Helium Neon Laser
If one wanted or needed a laser before the mid 1990s, the helium neon laser was probably the best value for a visible, continuous output low-power laser. The quality was unrivaled. Though still expensive for the time, the price was reasonable enough for the budget of a sincere laser enthusiast. As an educational tool, it had the essential features of a basic laser device: an amplifying host between a pair of mirrors, with one of the mirrors being partially transparent so that an output beam could be obtained. The mixture of helium and neon gas was excited by a high voltage electrical discharge, in a fashion that was similar to the way a neon sign worked. The beam was a lovely red color with a scintillating speckle that appeared to float around any diffuse surface from which its bright light was scattered.
It's hard for me to convey the impact this had on me as a teenager in the very early 80s, when I had the privilege of seeing my very first laser. Teachers and other students were well aware of my obsession with lasers, and this accounted for the opportunity that was afforded me when the older physics students were allowed to see the 'laser demonstration'. My geology teacher allowed me to attend, even though it was not part of her curriculum nor my course program. I suspect the year might have been around 1981 - and the experience was profoundly informative as I was allowed to witness what, up until then, I had only understood through illustrations and photographs in the aging school library books that were likely from the 60s or 70s.

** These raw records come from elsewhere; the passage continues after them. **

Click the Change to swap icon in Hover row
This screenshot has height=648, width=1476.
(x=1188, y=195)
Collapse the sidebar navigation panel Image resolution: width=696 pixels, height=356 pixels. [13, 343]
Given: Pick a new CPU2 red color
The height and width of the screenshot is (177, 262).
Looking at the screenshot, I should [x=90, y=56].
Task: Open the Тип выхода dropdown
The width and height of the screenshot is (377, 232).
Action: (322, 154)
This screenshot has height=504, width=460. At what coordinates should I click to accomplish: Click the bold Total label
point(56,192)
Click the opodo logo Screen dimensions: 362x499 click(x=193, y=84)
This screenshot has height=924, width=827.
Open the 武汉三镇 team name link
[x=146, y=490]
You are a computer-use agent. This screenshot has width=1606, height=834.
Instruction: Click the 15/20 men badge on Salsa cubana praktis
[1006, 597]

It's interesting how different the perception of lasers was during that time. I remember a student once telling me (paraphrasing), 'kid, don't you know there ain't no such thing as lasers?'. At the other extreme, some members of the general public possibly perceived lasers in a manner that was not that far removed from what had been depicted in movies and science fiction television programs. I remember a man telling me about an "energy laser" (as opposed to a light laser) that had been left on by accident, allowing the laser to burn a hole through unintended targets - the identity of this 'energy laser' is today no mystery, as there are very few candidates that would have qualified in the 70s or 80s for his description, continuous Nd:YAG or CO2 being the only two I know of, with my best guess being CO2.

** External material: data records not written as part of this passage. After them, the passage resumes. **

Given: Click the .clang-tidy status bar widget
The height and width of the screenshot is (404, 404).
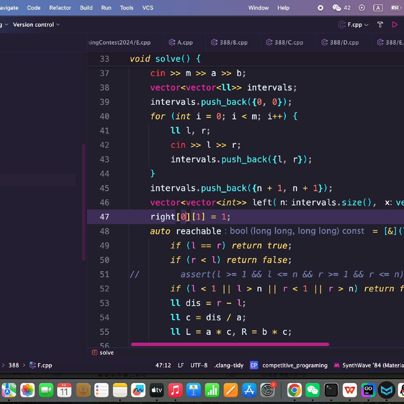Looking at the screenshot, I should click(228, 365).

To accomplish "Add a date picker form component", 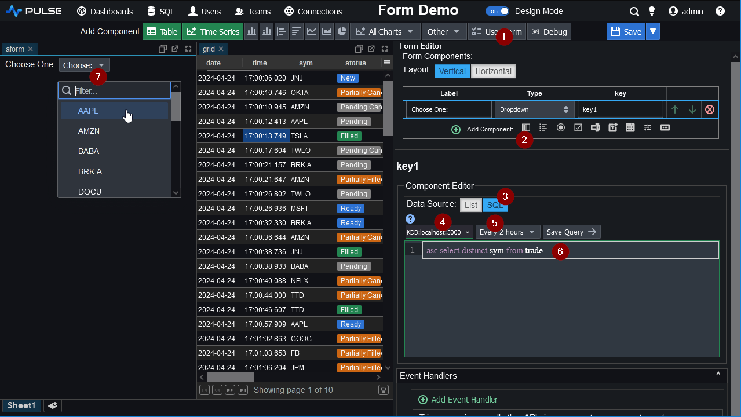I will tap(630, 128).
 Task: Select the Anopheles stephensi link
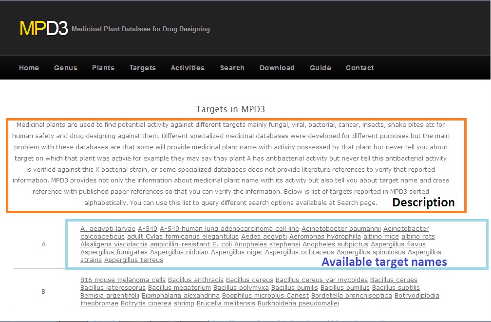tap(267, 244)
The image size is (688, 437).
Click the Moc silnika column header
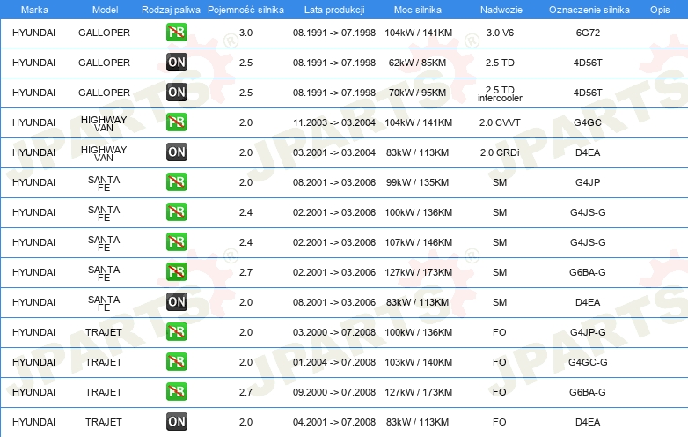[x=418, y=9]
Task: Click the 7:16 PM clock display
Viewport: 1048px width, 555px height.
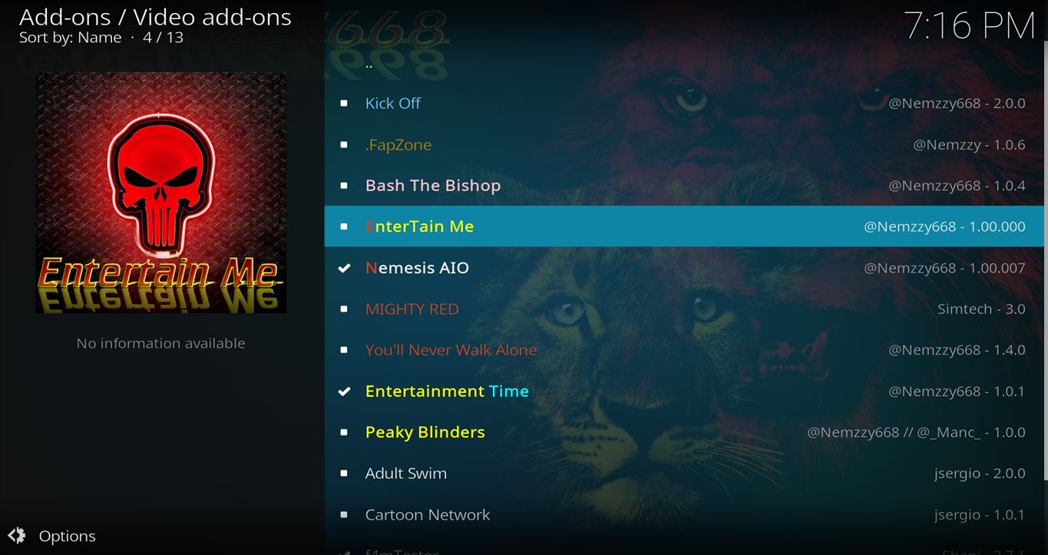Action: point(970,25)
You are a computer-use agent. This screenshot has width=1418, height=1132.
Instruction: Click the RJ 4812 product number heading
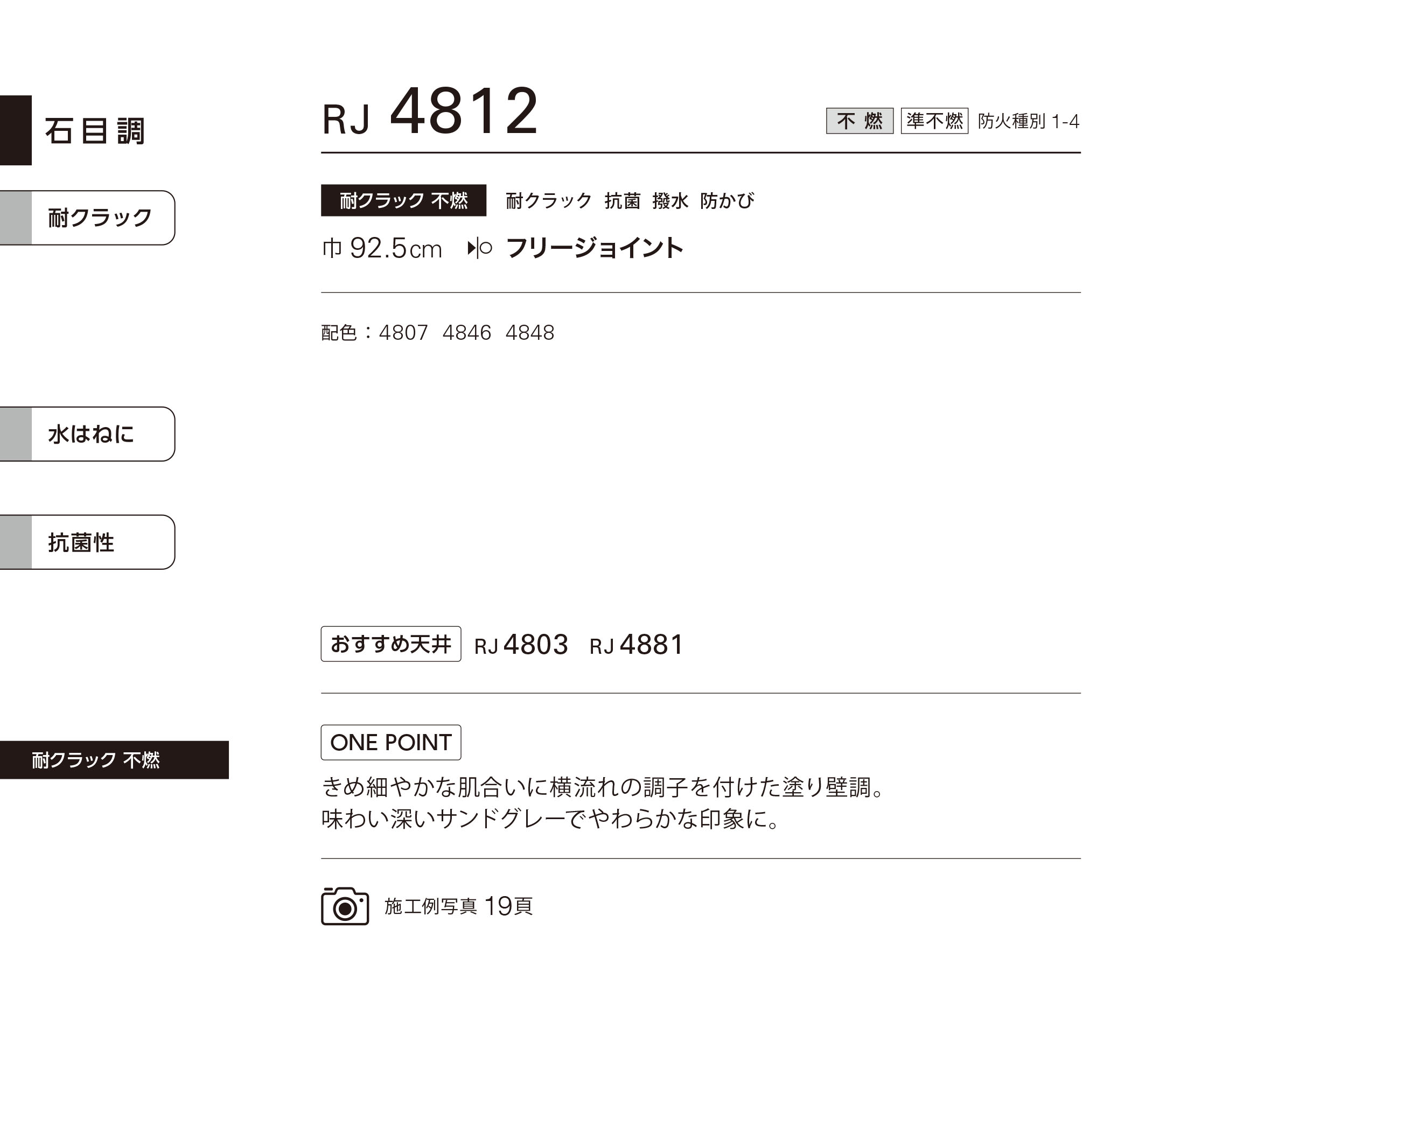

Not everyone perceived lasers the way they were depicted on television - there were those individuals who had been exposed to real lasers in classrooms, universities, research or industrial environments. But lasers were not commonplace in day-to-day life the way they are in the twenty-first century. The real game changer was the diode laser - once the diode laser became good enough and cheap enough to use in common applications, the use of lasers spread like wildfire. In the space of a few years, lasers were everywhere. From optical storage to fiber optics - lasers were everywhere because they were small and cheap.